Selbst wenn die Wissenschaftler damals das Briefkasten-Beispiel im Sinn gehabt hätten – die technische Möglichkeit zur Umsetzung existierte noch nicht. Zumindest aber arbeiteten Diffie und Hellman die ersten Theorien aus. Zwei Jahre später entwickelten die Wissenschaftler Ron Rivest, Adi Shamir und Len Adleman das erste Public-Key-Kryptosystem: der sogenannte RSA-Algorithmus, der nach ihren Initialen benannt ist. Das Verfahren nutzt klassische Mathematik; genauer gesagt einen wohlbekannten Satz der Zahlentheorie, der auf den Mathematiker Leonhard Euler aus dem 18. Jahrhundert zurückgeht. Dieser Satz sagt ganz grob, dass man im ersten Schritt mit einer beliebigen Zahl m etwas Kompliziertes macht und am Ende wieder die Zahl m herauskommt. Der Grundgedanke des RSA-Verschlüsselungsverfahrens ist, diesen komplizierten Vorgang, der aus Potenzieren und Berechnen von Resten besteht, in zwei Vorgänge aufzuteilen: Der erste ist die Verschlüsselung, der zweite die Entschlüsselung. Damit sollte das Hauptproblem des Schlüsselaustauschs gelöst werden. Zwei oder mehr Personen nutzen für die Kommunikation ein schnelles traditionelles Verschlüsselungsverfahren wie den DES-Algorithmus. Dann kommt die Public-Key-Kryptografie ins Spiel: Alice erzeugt zunächst einen DES-Schlüssel, den sie für die Kommunikation mit Bob verwenden möchte. Dann verschlüsselt sie diesen mithilfe von Bobs öffentlichem RSA-Schlüssel. Bob entschlüsselt nun mit seinem privaten RSA-Schlüssel und erhält damit den eigentlichen DES-Schlüssel für die Kommunikation und kann damit Alices Nachricht entschlüsseln. Dieses Verfahren macht es nicht nur für Großanwender, sondern auch für Privatanwender einfach, Kryptografie einzusetzen. Public-Key-Kryptografie ist heute aus unserem Alltag kaum wegzudenken und ermöglicht uns E-Mail-Verkehr, Surfen im Internet oder Onlinebanking.
Schluss
Die heutige Kryptografie ist wie eine Wundertüte: Sie enthält sinnvolle und wichtige Dinge wie sichere Verschlüsselungsverfahren und verlässliche Anwendungen. Jeder kann sich aus diesem Angebot etwas raussuchen, und einige können mit geringem Aufwand die Verfahren so sicher machen, dass sie von keiner Institution der Welt geknackt werden können. Natürlich enthält eine Wundertüte aber auch Überraschungen: Die Verfahren sind möglicherweise nicht so "unknackbar" wie gedacht, Fehler werden erst spät entdeckt oder Innovationen für kriminelle Machenschaften missbraucht.

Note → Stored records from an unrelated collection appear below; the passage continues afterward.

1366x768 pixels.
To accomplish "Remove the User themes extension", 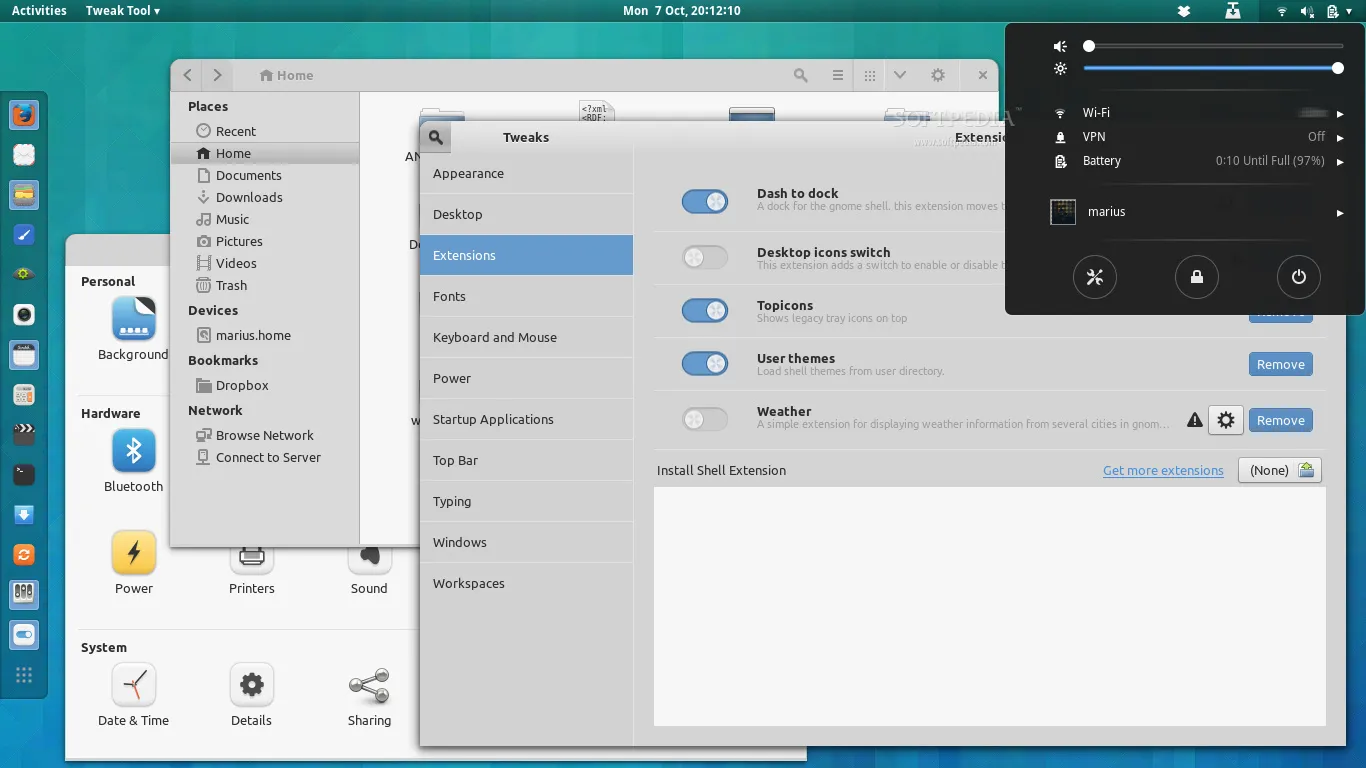I will 1280,364.
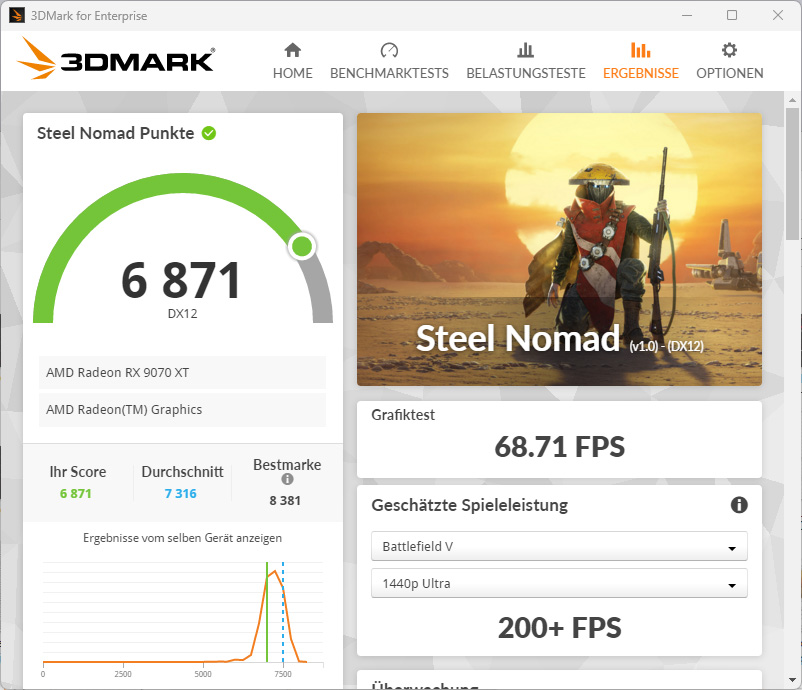Click the Geschätzte Spieleleistung info icon
Image resolution: width=802 pixels, height=690 pixels.
[x=739, y=505]
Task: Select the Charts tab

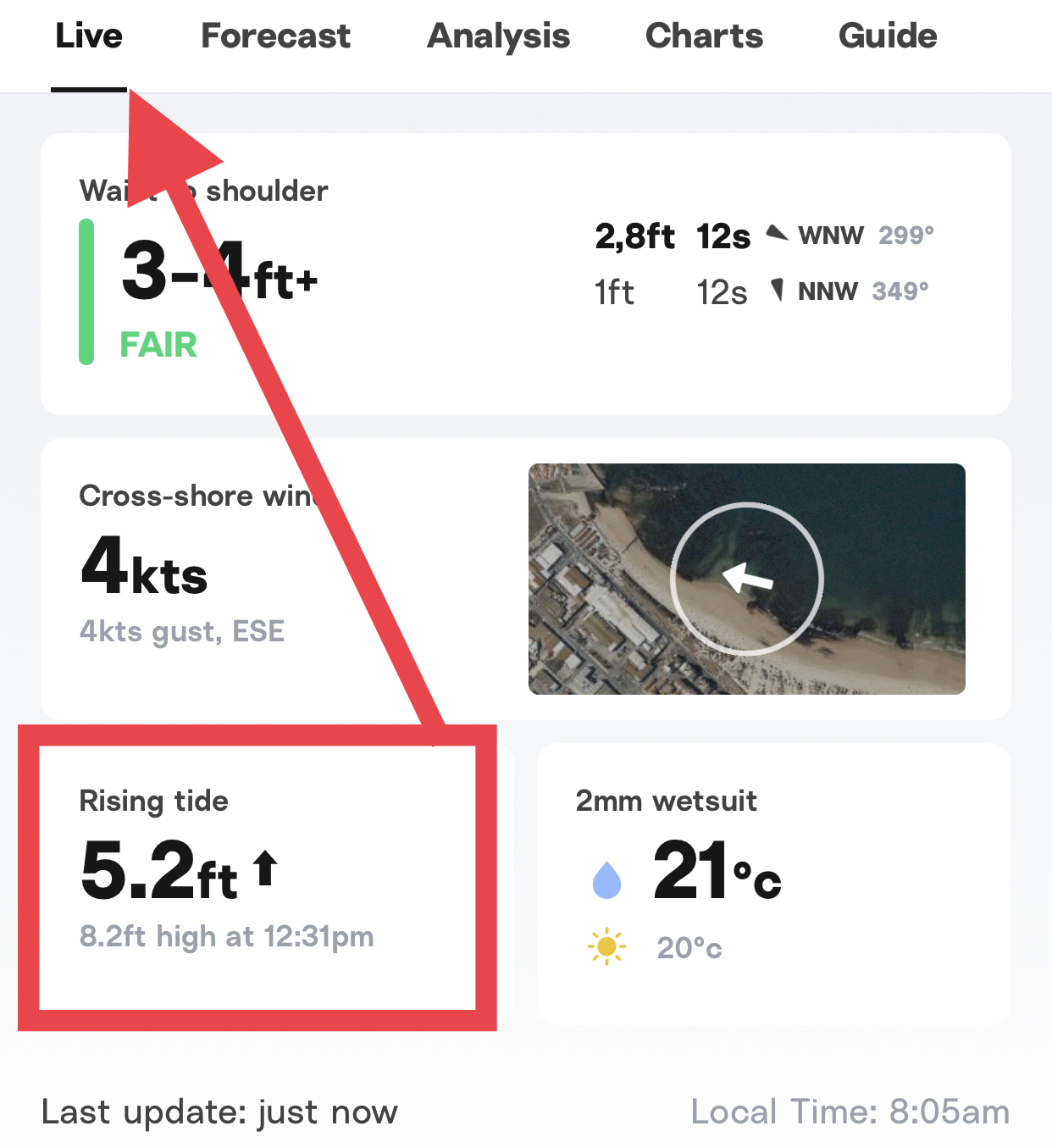Action: (x=704, y=36)
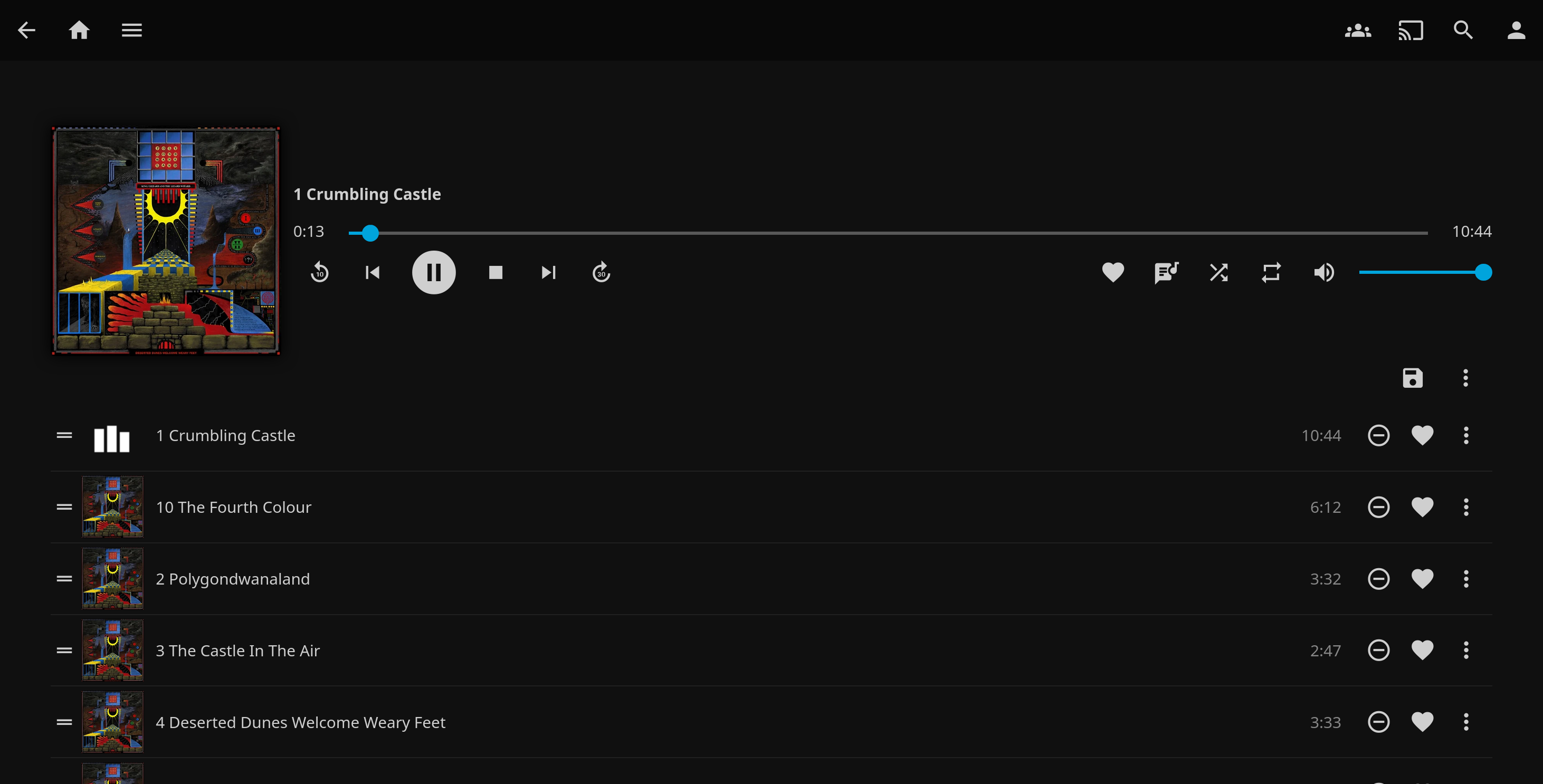The image size is (1543, 784).
Task: Select the album artwork thumbnail
Action: coord(165,241)
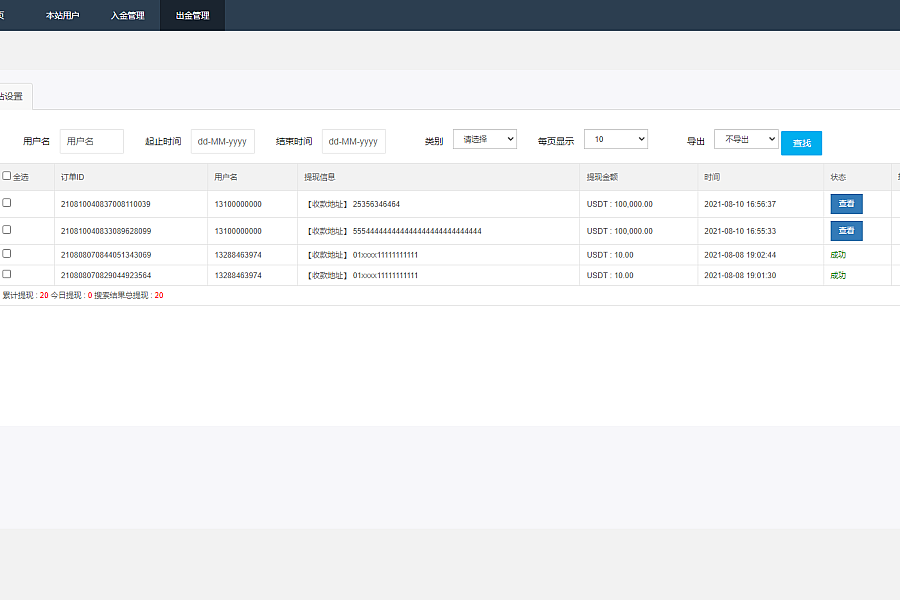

Die heutige Kryptografie stellt jedoch erstmal prinzipiell jedem Sicherheit in beliebiger Qualität zur Verfügung. Viele für uns selbstverständliche Anwendungen wie sicheres Internet oder sichere mobile Kommunikation wären ohne moderne Kryptografie nicht möglich. Insbesondere hochwertige komplexe Anwendungen wie elektronisches Bezahlen und elektronisches Wählen basieren entscheidend auf Mechanismen der modernen Kryptografie. Es liegt jedoch ebenso auf der Hand, dass mit Verschlüsselungsverfahren Daten jeglicher Art verschlüsselt werden können. So setzt etwa auch der Tor-Browser, der Zugang zum Darknet ermöglicht, für die Anonymisierung seiner Nutzer unter anderem den RSA-Algorithmus ein. Ob die Verwendung kryptografischer Mechanismen zum Schutz der Privatsphäre, zur Sicherung von Unternehmensdaten oder zur Verschleierung illegaler Machenschaften geschieht, darauf hat die Kryptografie wenig Einfluss.